We’ve been following the exciting things that are happening at PEN Haiti’s new Maison Georges Anglade house of literature—a rare example of “building back better,” to borrow the controversial slogan Bill Clinton coined after the devastating 2010 earthquake. This week, on the PEN America blog, PEN member and poet Harriet Levin Millan reports on a workshop she led in June at the Maison with a group of students from Drexel University, offering a glimpse of this promising new literary center in action.

PEN Haiti’s founder Georges Anglade, a noted ethnographer and academic, was killed in the January 2010 earthquake in Port-au-Prince. Since that tragedy, PEN Haiti has rebuilt under dynamic new leadership with help from the broader PEN world and international donors. PEN American Center has been honored to work closely with PEN Haiti on a number of its exciting projects through support from the Jerome L. Greene Foundation and the Ford Foundation.

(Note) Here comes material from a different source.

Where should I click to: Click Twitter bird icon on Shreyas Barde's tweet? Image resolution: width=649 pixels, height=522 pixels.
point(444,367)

We attended its first Libérez la Parole! festival (Free the Word!) in April 2012 and hosted PEN Haiti President Jean-Euphèle Milcé and the writer Emmélie Prophète at the 2013 PEN World Voices Festival in May, where they joined journalist Amy Wilentz and NBC producer Shoshana Guy for a spirited debate on reconstruction. The Maison Georges Anglade, meanwhile, has been engaged in a flurry of activity, running residencies for emerging Haitian writers and featuring monthly debates on everything from Woody Guthrie to free expression.


   © Susan Horgan / PEN American Center

There are a lot more exciting projects to come. Next month, PEN Haiti will begin offering technology trainings to local youth and offer access to digital libraries on computers donated by the French government. PEN Haiti staff will also attend the PEN International Congress in Reykjavic, Iceland to share lessons about their work, and we will be laying the foundation for collaborations between young American and Haitian writers. Development efforts in Haiti have been tinged with inflections of imperialism and colonialism since well before the earthquake. PEN Haiti offers a rare example of group of writers who are ambitiously pursuing a vision of Haitian creativity on their own terms.